- [WHAT YOU ARE ASKED TO DO] Once the line containing "Instruction: Click the Spouse" is found in the entries below, reproduce it and every line after it, stopping at and including the line containing "Given: Click the"; reproduce nothing else, and keep each line exact.

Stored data
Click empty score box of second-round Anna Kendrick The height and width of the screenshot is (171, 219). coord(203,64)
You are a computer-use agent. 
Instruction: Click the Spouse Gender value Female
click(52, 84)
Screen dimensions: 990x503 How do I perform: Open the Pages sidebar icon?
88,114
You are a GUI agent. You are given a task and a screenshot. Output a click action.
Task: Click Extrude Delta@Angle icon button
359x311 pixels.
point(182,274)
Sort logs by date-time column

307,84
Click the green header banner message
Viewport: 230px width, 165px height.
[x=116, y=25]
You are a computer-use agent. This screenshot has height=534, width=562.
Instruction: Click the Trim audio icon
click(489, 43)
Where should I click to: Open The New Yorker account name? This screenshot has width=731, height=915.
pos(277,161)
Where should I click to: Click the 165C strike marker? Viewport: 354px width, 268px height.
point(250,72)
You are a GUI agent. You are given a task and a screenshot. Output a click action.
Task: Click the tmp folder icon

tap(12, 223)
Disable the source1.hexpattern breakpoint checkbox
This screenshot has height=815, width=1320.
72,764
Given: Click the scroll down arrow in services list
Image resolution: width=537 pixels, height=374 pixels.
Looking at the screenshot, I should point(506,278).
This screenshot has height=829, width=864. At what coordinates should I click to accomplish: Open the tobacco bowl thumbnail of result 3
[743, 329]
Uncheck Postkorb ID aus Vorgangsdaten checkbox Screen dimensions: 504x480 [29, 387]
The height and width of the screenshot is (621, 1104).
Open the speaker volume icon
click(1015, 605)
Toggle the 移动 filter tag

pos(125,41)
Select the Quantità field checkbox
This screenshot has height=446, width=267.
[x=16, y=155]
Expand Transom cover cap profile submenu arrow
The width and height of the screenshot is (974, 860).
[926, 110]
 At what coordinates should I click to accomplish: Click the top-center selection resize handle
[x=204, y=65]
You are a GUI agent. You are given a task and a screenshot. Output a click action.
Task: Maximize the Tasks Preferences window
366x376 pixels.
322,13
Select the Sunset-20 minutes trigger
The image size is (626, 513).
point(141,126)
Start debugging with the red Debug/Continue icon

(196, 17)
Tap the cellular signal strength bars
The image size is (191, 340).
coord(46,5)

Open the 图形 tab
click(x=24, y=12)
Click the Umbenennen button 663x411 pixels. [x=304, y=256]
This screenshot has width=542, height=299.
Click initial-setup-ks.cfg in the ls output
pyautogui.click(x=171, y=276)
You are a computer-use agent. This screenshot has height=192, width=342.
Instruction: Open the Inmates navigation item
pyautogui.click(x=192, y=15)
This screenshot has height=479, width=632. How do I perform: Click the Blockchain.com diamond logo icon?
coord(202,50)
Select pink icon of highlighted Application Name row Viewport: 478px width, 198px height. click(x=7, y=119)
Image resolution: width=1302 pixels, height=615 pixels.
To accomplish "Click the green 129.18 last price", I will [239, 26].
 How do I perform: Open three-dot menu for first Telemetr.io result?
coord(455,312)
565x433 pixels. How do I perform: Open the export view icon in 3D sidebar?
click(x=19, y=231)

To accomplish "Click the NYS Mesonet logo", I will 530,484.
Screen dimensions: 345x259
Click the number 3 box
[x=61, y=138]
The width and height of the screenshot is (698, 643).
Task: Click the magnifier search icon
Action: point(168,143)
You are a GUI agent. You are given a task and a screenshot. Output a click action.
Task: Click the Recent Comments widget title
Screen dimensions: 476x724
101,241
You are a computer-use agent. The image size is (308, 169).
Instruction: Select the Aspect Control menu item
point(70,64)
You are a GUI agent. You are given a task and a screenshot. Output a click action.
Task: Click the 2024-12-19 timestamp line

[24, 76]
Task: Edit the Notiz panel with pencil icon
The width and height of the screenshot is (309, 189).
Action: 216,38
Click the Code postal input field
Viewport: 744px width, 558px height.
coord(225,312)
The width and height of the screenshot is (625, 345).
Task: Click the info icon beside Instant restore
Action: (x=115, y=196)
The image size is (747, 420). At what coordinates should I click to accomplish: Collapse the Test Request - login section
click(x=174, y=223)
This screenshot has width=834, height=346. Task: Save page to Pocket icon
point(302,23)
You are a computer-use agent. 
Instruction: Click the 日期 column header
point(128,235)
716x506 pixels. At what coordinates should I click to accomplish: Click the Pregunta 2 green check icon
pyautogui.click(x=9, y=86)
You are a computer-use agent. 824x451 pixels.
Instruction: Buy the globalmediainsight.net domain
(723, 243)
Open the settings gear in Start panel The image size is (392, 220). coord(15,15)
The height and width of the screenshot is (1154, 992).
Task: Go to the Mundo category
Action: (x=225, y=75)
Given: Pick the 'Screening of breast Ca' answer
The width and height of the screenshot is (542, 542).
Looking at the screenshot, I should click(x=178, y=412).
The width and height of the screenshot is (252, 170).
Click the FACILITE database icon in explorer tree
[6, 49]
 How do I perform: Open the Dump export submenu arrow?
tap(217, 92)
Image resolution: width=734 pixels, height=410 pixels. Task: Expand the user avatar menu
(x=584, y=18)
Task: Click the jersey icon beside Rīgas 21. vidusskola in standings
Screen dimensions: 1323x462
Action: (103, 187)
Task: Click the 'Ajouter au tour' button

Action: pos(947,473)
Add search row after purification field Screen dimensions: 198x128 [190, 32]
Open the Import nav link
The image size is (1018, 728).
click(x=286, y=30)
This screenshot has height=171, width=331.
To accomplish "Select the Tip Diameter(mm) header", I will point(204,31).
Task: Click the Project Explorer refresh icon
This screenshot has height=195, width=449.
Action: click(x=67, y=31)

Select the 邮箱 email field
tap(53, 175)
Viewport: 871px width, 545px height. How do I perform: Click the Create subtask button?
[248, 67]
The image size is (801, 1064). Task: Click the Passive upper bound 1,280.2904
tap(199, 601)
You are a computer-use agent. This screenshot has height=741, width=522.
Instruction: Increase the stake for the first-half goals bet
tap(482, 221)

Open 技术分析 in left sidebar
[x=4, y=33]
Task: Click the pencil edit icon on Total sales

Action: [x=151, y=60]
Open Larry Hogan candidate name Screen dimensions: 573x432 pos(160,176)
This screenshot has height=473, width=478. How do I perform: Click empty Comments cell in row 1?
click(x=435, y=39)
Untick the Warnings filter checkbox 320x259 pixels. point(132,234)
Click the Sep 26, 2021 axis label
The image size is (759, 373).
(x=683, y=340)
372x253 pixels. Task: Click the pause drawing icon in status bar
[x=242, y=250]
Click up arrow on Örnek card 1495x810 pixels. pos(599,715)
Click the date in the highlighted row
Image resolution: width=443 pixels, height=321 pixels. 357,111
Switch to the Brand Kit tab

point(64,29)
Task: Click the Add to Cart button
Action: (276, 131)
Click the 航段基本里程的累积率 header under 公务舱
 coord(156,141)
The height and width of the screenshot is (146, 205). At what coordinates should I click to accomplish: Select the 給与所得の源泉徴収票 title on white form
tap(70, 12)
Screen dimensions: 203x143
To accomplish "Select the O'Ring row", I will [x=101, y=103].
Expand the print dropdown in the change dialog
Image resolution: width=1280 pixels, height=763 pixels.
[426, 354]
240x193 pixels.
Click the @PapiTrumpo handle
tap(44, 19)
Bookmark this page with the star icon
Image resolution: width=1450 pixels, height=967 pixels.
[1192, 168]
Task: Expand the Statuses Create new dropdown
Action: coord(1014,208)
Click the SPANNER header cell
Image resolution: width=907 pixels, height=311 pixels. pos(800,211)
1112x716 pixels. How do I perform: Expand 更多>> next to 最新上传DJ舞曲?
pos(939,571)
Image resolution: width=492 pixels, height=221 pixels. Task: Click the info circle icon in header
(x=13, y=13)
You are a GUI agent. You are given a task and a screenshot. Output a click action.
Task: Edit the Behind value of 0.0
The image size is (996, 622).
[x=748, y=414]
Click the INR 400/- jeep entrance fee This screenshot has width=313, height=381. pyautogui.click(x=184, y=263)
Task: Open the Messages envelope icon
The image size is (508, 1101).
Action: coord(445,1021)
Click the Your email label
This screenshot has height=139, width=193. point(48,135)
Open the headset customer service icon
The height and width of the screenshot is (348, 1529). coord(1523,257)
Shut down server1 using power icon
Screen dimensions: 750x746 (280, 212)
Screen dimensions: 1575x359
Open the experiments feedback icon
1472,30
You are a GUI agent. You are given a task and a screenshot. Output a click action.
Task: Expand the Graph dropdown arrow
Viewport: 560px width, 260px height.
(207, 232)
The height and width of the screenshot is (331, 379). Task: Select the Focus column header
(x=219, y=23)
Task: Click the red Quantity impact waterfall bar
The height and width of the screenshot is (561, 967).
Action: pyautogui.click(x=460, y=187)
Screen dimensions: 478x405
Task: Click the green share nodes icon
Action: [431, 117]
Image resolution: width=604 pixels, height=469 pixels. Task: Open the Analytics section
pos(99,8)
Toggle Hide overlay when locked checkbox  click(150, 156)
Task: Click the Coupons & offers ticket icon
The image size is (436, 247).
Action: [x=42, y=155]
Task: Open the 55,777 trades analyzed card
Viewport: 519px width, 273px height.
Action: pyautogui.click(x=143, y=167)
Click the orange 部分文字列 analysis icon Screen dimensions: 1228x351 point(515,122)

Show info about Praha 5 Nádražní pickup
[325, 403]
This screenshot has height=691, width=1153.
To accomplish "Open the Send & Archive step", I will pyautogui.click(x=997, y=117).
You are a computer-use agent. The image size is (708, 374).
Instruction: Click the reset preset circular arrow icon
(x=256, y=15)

- [EXERCISE ANSWER]
Instruction: Click the Spouse Gender value Female
click(52, 84)
Screen dimensions: 990x503 How do I perform: Open the Pages sidebar icon?
88,114
You are a GUI agent. You are given a task and a screenshot. Output a click action.
Task: Click Extrude Delta@Angle icon button
359x311 pixels.
point(182,274)
Sort logs by date-time column

307,84
Click the green header banner message
Viewport: 230px width, 165px height.
[x=116, y=25]
You are a computer-use agent. This screenshot has height=534, width=562.
Instruction: Click the Trim audio icon
click(489, 43)
Where should I click to: Open The New Yorker account name? This screenshot has width=731, height=915.
pos(277,161)
Where should I click to: Click the 165C strike marker? Viewport: 354px width, 268px height.
point(250,72)
You are a GUI agent. You are given a task and a screenshot. Output a click action.
Task: Click the tmp folder icon

tap(12, 223)
Disable the source1.hexpattern breakpoint checkbox
This screenshot has height=815, width=1320.
72,764
Given: Click the scroll down arrow in services list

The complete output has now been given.